On pourrait peut-être penser que ces six infirmes sont autant de Symboles d’infirmes spirituels : Et cela serait alors plus supportable pour représenter la charité d’un Evêque ; mais ce que vous dites ensuite empêche qu’on n’y donne ce sens.
Deux Ivrognes et après eux Polyphème viendront demander d’être guéris. Esculape les rejettera parce que dans celui-ci, le mal qu’il souffre est une juste punition de ses crimes, et dans les autres, c’est un effet de leurs dérèglements.
La fonction de votre Esculape n’est donc pas de guérir les maladies de l’âme. Car à l’égard de celles-là, rien ne serait plus mal à propos que de dire : Je ne m’appliquerai pas à vous guérir quelque prière que vous m’en fassiez, parce que votre maladie vient de votre dérèglement. Il est vrai, lui répliquerait le malade, mais c’est pour cela même que je m’adresse à vous, afin que vous me donniez moyen de sortir de mon dérèglement, en m’appliquant les remèdes de la Médecine spirituelle que Jésus Christ est venu apporter au monde. Car c’est de mon âme que je vous demande la guérison, et elle n’aurait pas besoin d’être guérie si elle n’était déréglée. Si cela n’était vrai, il aurait fallu que l’Enfant prodigue eût été rejeté par son Père, parce que l’état misérable, où il se trouvait, ne venait que de son dérèglement.
Il est donc clair que la conduite que vous faites tenir à votre Héros en qualité d’Esculape ne montre point qu’il s’appliquera à la guérison des âmes malades, mais au plus à celle des corps. Et ainsi ce que vous ajoutez, n’est guère à propos. Cela peut, dites-vous, nous représenter que notre incomparable Prélat sait distinguer les personnes auxquelles il est à propos de faire du bien.
Cela représente au contraire que votre incomparable Prélat ne sait ce que c’est que le devoir d’un Evêque et d’un Pasteur. Car est-ce pour guérir les maladies du corps ou les vices de l’âme qu’il porte le nom et la qualité de Médecin ? Est-ce pour la santé du corps ou pour le salut de son peuple qu’un Evêque est obligé de sacrifier son bien, ses soins, ses affections, ses pensées, et sa propre vie ? Si les Evêques sont « les Vicaires de l’amour de Jésus Christ
», comme dit S. Ambroise, ne doivent-ils point témoigner envers leurs brebis le même amour qu’il a témoigné pour elles ? Car comme dit très-bien S. Bernard,21 « Comment Jésus Christ pourrait-il confier des brebis qu’il a tant aimées à un homme qui n’aurait point d’amour pour elles ?

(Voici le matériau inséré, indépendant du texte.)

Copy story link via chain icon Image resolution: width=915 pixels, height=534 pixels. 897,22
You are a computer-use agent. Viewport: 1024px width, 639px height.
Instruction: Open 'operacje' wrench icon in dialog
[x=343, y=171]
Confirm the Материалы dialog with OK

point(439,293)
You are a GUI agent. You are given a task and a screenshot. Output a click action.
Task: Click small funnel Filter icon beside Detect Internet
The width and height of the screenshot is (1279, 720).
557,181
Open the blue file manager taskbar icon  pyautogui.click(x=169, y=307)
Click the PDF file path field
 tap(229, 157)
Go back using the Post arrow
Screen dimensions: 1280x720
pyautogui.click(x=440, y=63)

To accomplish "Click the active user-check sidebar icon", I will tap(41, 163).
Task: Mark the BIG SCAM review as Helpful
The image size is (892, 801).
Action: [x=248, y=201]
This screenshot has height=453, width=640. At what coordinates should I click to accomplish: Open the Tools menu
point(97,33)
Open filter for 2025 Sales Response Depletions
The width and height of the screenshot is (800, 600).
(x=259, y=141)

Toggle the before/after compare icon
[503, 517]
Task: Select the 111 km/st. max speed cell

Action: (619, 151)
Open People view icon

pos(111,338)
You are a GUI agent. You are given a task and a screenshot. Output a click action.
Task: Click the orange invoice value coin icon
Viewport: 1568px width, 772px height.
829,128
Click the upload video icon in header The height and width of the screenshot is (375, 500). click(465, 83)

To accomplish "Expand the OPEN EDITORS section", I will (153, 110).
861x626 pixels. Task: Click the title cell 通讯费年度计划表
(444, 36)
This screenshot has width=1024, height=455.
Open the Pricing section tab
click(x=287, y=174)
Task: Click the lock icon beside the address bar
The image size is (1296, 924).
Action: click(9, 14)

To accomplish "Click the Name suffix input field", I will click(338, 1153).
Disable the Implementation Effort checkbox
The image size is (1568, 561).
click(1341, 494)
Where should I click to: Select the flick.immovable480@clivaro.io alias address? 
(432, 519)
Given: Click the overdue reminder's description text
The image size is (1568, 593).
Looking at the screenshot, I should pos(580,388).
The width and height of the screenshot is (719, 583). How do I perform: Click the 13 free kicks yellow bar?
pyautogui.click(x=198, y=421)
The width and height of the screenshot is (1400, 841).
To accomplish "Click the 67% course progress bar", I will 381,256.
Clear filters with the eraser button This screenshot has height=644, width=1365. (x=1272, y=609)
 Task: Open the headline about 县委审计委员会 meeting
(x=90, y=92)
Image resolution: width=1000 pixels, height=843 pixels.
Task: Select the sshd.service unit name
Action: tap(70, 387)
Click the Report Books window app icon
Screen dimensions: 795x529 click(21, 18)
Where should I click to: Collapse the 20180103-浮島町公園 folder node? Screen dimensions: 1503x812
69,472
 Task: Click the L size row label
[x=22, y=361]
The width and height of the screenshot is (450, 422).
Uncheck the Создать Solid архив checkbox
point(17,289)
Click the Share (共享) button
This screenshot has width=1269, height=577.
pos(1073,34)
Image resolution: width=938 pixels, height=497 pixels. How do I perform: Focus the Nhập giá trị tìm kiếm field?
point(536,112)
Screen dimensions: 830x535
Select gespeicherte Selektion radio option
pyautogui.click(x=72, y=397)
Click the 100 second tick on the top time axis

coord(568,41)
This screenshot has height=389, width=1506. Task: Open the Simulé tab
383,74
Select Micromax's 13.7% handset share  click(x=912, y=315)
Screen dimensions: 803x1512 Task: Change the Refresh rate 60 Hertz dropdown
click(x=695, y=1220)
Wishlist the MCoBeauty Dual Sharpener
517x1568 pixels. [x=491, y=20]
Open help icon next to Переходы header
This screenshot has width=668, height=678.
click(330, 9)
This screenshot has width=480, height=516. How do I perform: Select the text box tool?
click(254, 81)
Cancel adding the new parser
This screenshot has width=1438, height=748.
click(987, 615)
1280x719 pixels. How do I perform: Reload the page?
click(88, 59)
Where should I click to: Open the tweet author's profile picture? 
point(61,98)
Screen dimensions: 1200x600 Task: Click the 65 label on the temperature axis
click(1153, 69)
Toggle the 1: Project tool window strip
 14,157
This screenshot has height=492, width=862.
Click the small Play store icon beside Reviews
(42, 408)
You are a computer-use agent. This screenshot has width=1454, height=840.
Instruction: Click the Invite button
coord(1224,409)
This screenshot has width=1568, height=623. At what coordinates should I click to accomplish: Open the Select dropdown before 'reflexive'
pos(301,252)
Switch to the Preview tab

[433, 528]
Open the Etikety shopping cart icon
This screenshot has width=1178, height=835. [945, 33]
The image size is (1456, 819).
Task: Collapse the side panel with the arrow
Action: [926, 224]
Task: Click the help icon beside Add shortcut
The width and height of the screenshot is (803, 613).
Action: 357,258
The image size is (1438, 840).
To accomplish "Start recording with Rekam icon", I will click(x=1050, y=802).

» Or Jésus Christ ne s’est-il appliqué qu’à guérir les maladies du corps ? N’a-t-il pas fait au contraire des maladies de l’âme le principal objet de son application ? Et n’est-ce pas
même à cela qu’il a toujours rapporté toutes les guérisons miraculeuses qu’il faisait des corps ? D’où vient donc que votre Héros ne veut point entreprendre de guérir les vices de l’âme ? N’est-ce pas, mes Pères, que vous voulez qu’il vous ressemble,22 et « que craignant de perdre aussi bien que vous, la douceur et la commodité qu’il trouve à être aimé, et ne voulant pas se faire des ennemis, et s’engager dans des suites fâcheuses qu’attirent après eux les mécontentements qu’on donne aux hommes, encore que ce soit en faisant sa charge et en soutenant la cause de Dieu ; il demeure dans le silence, et dissimule les péchés des hommes, de peur qu’en les reprenant il ne trouble sa paix en troublant celle des autres.
» C’est Saint Augustin qui parle, mes Pères, mais il avait en vue tous ces Pasteurs qui
négligent les besoins des âmes quand ils s’appliqueraient, autant que votre Esculape, à guérir les maladies corporelles.